WHAT NEEDS TO BE DONE -> Find every line in the records that contains the word "width", and copy each of those lines out in full.

PROVIDED DATA ->
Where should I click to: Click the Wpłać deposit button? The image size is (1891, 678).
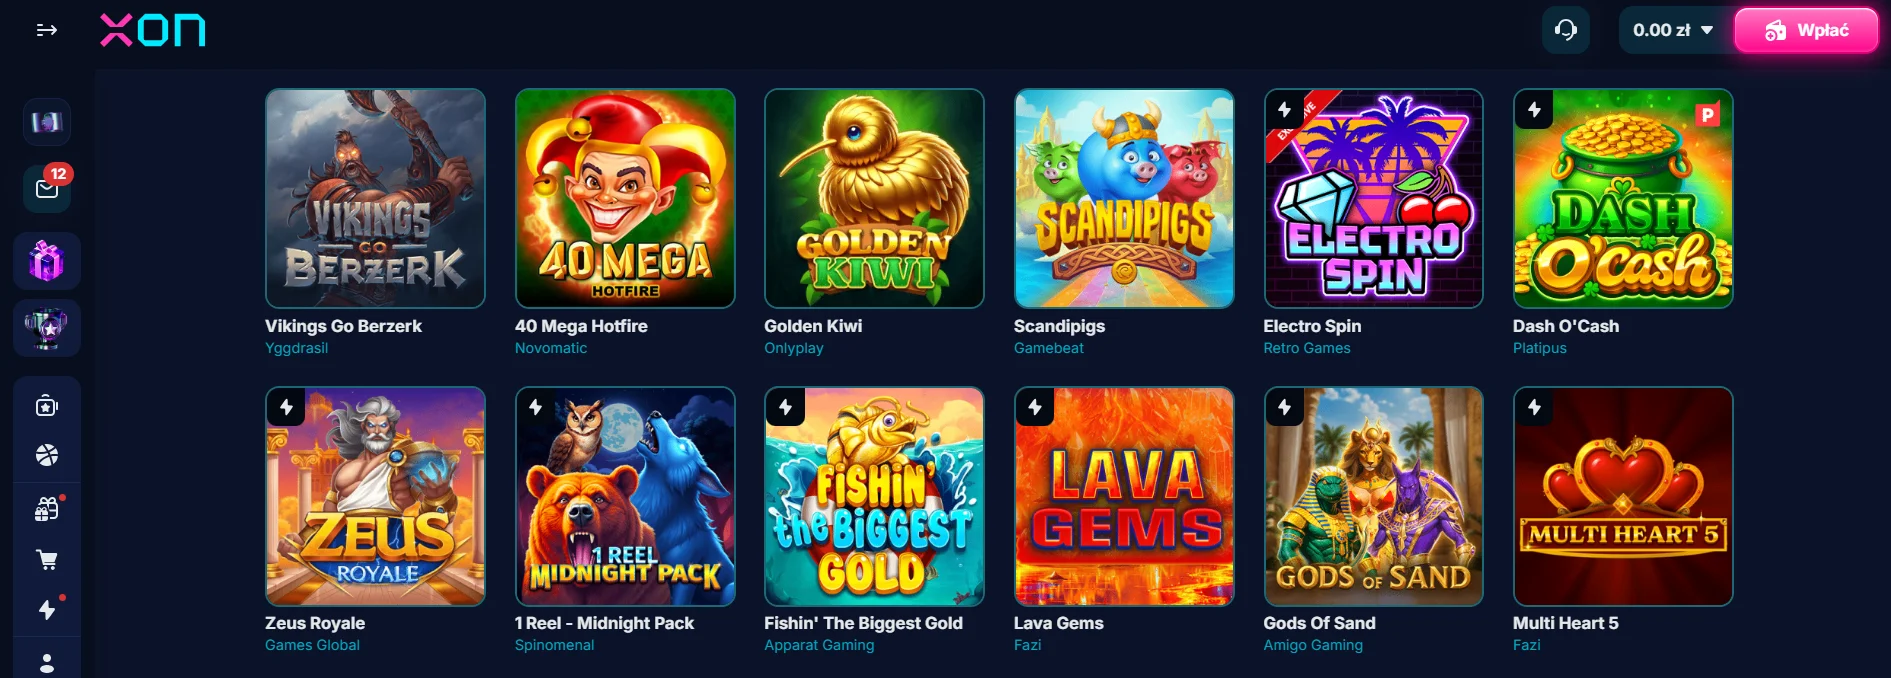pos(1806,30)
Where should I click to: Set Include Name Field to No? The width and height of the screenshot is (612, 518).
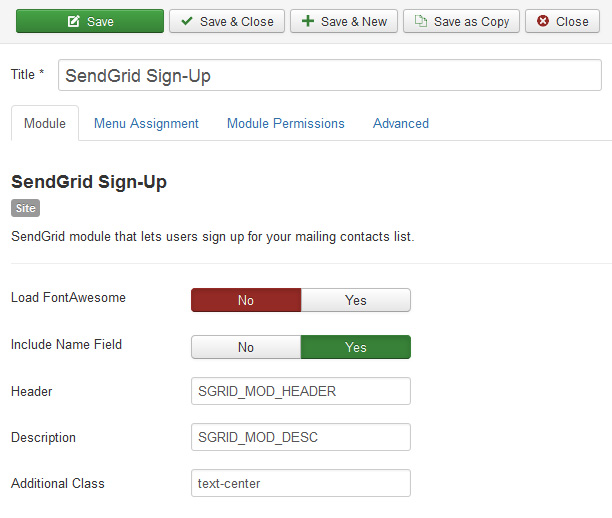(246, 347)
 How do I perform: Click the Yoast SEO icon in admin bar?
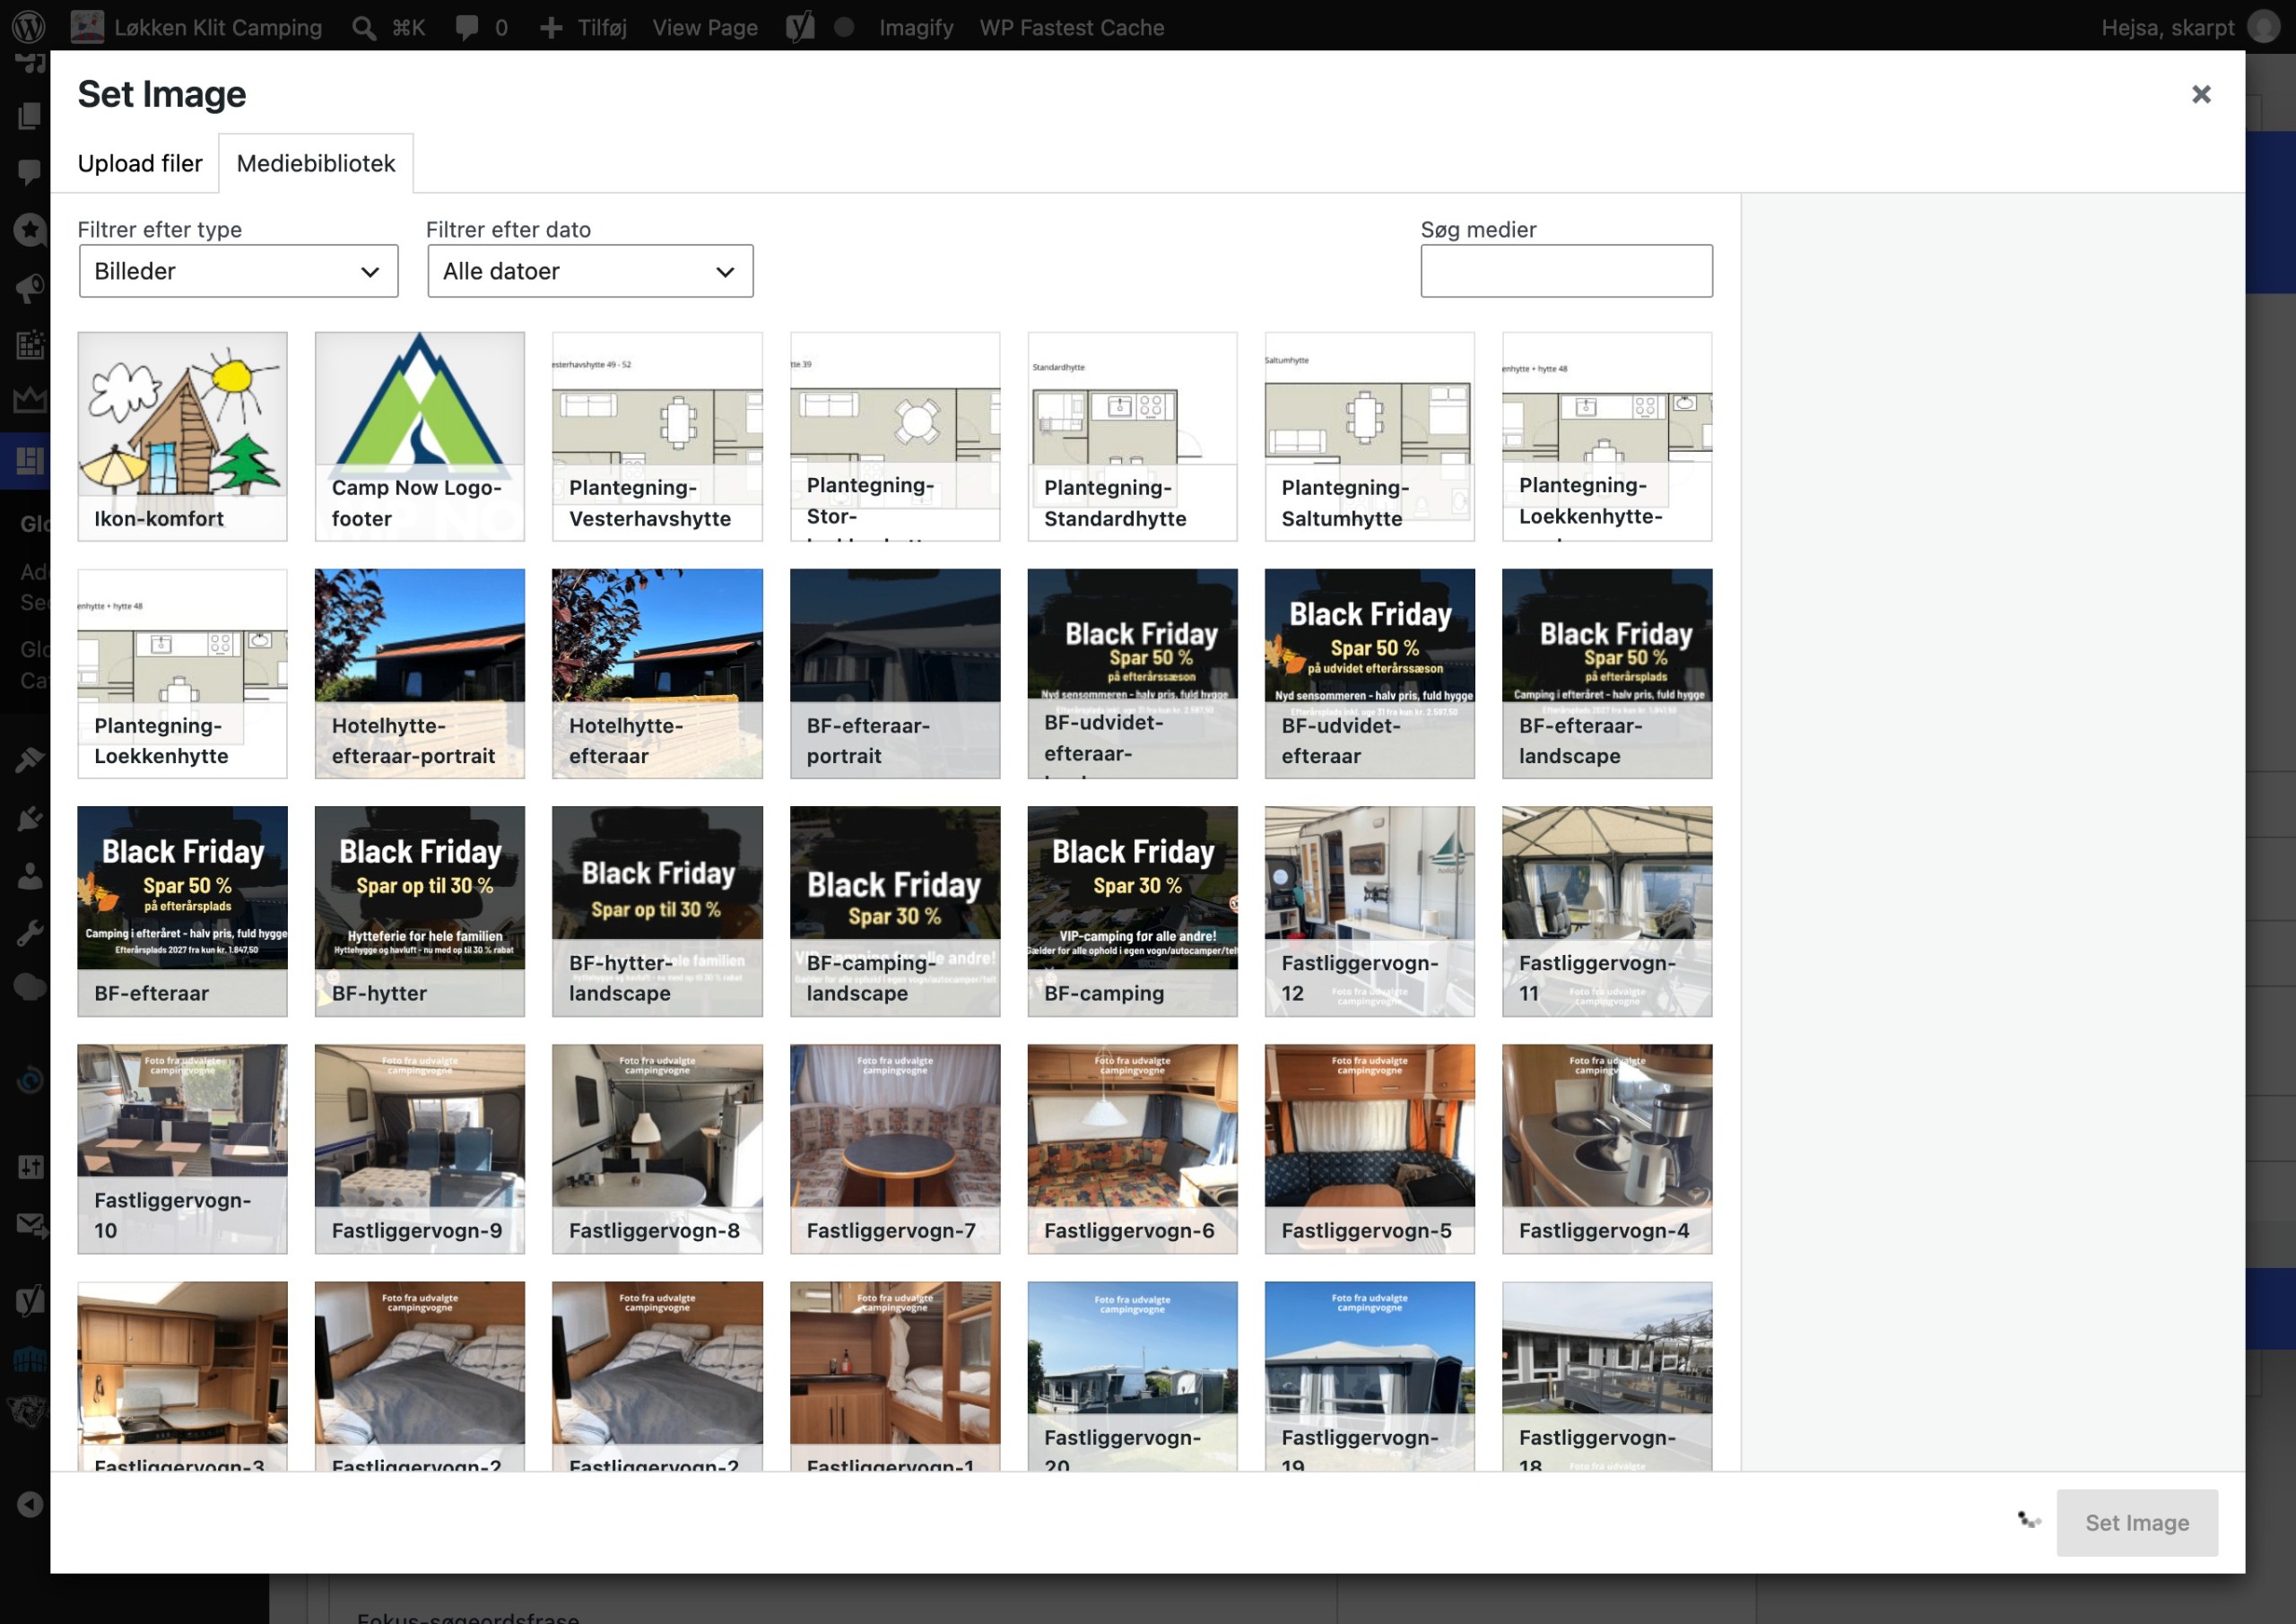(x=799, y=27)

* * *

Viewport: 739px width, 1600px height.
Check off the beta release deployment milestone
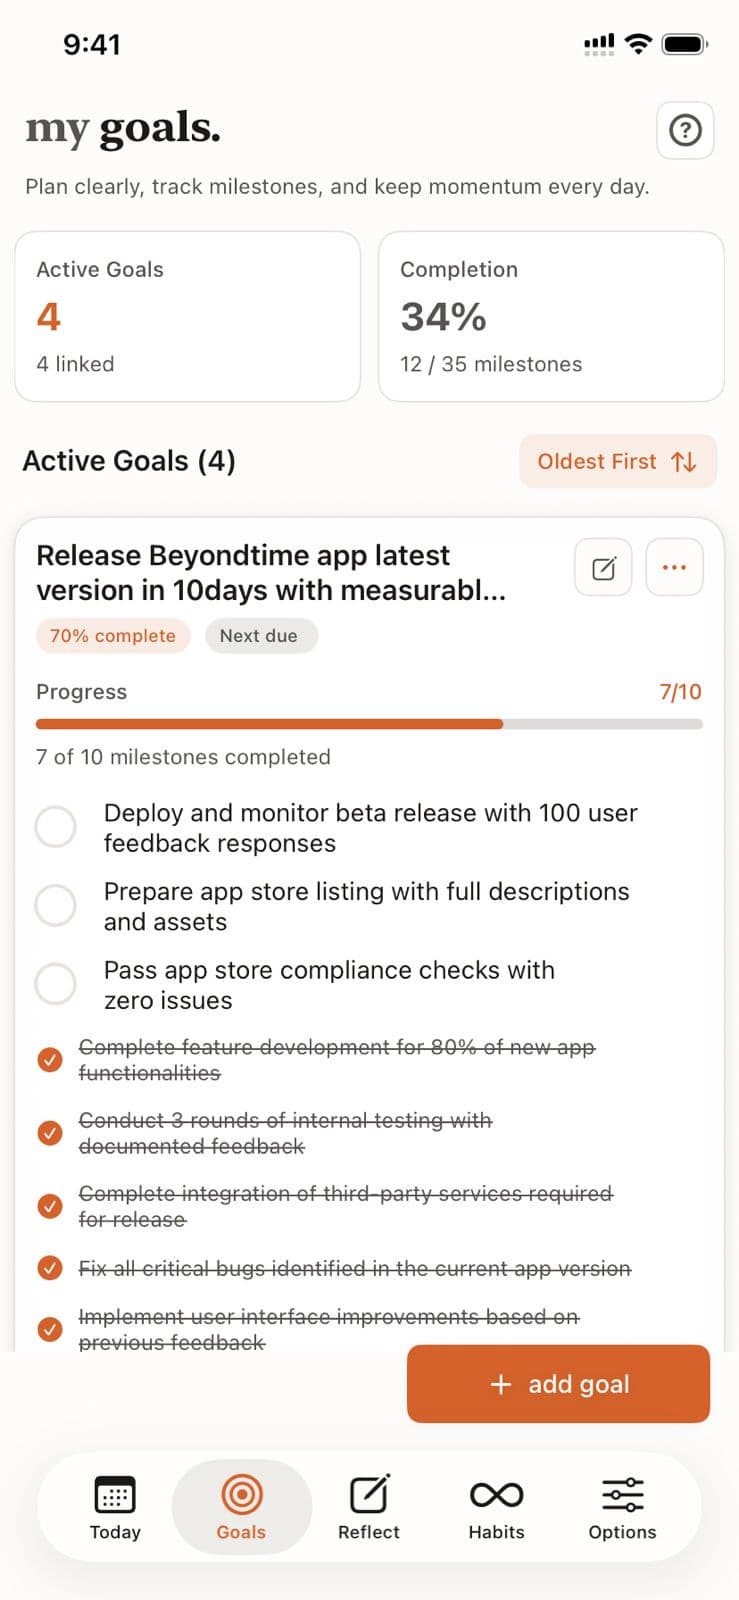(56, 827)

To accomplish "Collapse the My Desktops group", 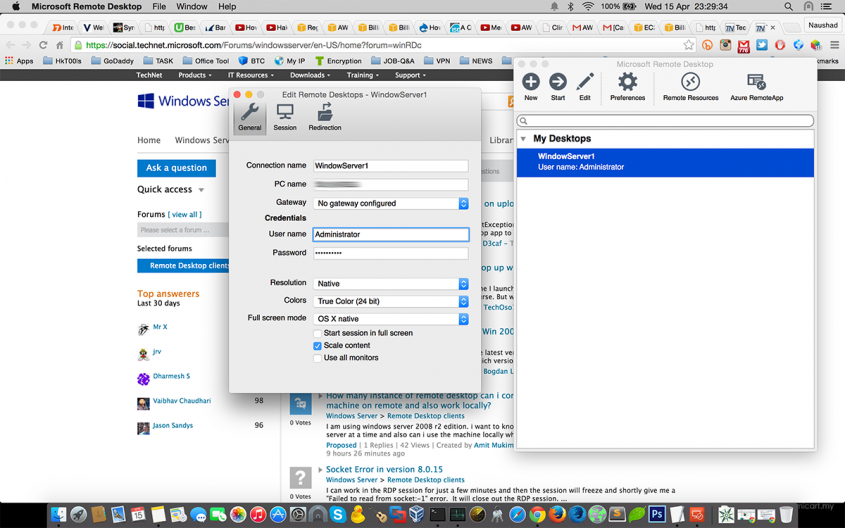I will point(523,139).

FINAL ANSWER ->
Where should I click to: Set Include Name Field to No? The width and height of the screenshot is (612, 518).
Viewport: 739px width, 1600px height.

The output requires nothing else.